Shortness of breath, also known as dyspnea, is a common reason for patients to visit the Emergency Department. Dyspnea is often caused by a pulmonary or cardiovascular condition, but it is important to remember that dyspnea can be due to endocrine conditions, toxicologic conditions, neurologic conditions, hematologic conditions, musculoskeletal conditions, and psychiatric conditions.
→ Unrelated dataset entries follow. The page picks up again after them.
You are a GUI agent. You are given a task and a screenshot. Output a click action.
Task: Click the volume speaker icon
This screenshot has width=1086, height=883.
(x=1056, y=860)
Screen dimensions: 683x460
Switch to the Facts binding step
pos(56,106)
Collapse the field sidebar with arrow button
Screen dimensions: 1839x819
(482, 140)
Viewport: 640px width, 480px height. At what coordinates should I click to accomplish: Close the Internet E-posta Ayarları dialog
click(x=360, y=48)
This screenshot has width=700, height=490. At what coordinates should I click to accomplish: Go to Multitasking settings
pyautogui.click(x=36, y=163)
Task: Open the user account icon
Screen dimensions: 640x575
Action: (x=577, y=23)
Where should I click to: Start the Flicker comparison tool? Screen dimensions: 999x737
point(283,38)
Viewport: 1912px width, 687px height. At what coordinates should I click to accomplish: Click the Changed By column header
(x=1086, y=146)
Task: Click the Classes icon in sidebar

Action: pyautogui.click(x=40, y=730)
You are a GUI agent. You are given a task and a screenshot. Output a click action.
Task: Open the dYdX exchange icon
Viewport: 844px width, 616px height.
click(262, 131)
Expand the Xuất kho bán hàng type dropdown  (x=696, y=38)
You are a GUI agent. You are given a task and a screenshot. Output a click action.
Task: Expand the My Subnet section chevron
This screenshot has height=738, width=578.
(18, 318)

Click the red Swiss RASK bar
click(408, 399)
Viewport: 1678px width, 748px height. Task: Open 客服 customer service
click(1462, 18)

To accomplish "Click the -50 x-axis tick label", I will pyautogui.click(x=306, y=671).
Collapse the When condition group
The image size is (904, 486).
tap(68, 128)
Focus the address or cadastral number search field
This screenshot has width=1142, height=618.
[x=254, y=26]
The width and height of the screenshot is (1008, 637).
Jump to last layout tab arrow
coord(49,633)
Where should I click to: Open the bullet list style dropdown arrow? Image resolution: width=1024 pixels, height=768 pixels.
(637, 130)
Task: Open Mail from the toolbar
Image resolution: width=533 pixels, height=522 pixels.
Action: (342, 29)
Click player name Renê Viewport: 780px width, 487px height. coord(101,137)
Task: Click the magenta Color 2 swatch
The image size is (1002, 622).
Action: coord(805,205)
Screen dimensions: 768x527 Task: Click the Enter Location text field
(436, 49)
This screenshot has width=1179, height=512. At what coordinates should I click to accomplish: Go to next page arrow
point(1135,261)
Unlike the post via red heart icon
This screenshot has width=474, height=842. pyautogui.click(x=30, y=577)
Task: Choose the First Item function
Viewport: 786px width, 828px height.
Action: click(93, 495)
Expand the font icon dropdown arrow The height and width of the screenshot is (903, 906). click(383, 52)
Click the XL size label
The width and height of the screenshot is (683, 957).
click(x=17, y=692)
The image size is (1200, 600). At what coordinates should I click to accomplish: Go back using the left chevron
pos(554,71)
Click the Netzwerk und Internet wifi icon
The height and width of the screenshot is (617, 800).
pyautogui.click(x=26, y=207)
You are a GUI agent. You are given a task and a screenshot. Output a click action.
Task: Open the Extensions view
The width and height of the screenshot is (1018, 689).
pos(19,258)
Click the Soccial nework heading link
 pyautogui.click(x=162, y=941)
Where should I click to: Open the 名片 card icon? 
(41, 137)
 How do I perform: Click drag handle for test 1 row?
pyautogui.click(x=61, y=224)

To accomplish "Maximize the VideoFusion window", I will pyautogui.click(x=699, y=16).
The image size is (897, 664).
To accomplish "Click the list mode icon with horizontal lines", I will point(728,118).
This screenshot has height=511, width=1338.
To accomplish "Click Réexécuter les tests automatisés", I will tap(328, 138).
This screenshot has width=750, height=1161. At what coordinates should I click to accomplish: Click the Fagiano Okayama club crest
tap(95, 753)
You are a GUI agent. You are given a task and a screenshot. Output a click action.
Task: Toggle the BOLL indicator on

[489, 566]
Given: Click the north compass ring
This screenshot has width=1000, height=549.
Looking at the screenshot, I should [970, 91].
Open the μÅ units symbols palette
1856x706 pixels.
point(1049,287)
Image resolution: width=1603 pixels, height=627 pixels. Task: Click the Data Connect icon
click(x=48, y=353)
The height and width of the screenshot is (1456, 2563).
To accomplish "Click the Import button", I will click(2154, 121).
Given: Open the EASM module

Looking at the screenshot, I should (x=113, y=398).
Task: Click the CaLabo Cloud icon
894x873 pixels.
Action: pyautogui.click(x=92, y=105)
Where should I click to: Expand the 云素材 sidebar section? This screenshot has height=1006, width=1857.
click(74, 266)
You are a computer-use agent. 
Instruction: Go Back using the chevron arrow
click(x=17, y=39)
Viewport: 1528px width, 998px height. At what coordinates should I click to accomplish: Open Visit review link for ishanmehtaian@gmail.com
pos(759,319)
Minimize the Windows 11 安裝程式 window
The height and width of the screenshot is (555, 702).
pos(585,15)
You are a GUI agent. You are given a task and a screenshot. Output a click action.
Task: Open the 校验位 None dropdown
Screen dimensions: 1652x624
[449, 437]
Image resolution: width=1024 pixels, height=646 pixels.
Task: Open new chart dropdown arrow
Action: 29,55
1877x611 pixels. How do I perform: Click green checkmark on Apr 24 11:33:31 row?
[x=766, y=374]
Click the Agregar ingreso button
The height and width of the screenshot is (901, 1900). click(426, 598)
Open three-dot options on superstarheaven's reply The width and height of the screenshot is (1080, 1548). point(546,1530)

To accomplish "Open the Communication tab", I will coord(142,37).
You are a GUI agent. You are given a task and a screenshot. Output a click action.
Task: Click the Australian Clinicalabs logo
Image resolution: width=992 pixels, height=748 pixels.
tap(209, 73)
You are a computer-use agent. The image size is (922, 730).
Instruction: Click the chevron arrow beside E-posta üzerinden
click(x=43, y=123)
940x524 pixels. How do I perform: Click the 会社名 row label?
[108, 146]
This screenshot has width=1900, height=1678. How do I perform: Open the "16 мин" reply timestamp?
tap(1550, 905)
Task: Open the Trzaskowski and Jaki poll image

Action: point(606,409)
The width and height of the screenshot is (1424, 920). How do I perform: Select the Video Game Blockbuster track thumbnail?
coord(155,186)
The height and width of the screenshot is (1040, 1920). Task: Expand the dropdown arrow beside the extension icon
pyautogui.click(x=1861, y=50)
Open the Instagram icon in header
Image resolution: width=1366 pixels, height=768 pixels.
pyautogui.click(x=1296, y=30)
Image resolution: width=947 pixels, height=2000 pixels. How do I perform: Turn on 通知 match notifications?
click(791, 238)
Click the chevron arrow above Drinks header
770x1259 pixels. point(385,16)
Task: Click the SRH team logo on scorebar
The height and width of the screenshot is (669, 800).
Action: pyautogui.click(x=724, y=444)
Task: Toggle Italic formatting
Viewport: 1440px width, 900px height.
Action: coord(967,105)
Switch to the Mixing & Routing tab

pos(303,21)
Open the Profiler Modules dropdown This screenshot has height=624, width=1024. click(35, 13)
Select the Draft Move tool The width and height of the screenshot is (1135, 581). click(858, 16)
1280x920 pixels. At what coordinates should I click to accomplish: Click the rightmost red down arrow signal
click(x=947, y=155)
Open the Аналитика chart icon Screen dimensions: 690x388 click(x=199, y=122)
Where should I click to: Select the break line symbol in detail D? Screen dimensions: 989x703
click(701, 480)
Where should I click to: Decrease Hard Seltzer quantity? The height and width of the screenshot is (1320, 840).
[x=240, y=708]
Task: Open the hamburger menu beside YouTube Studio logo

The initial approach to all patients with shortness of breath involves the primary survey, or “ABCs” (Airway, Breathing, Circulation). This first involves checking the patient for a patent airway. A simple method to assess the airway is to ask the patient to speak and listen for the voice. A muffled voice, the presence of stridor, hematemesis, or a lethargic patient are clues that a patent airway may not be present. Problems with the airway, such as an obstructing foreign body, inflammation (i.e., epiglottitis, anaphylactic shock), or vocal cord dysfunction can certainly cause shortness of breath. Endotracheal intubation may need to be performed before moving forward. Breathing is assessed by evaluating the function of the lungs. Steps include looking at how the patient is breathing (fast or slow), measurement of an SpO2 level, and auscultation of both lungs for wheezing, crackles, rhonchi, or distant or absent sounds. A low oxygen level should be immediately addressed with supplemental oxygen before moving forward. The patient’s breathing rate and lung sounds can be very helpful in discovering the diagnosis and guiding treatment. Lastly, circulation should be assessed. Check the heart rate, blood pressure, peripheral pulses, skin color and temperature, and evaluate for any sites of hemorrhage. The presence of hypotension or tachycardia should be addressed appropriately based on the presumed cause. After the primary assessment (“ABCs”) and initial treatment actions, a more detailed history and physical exam should be conducted.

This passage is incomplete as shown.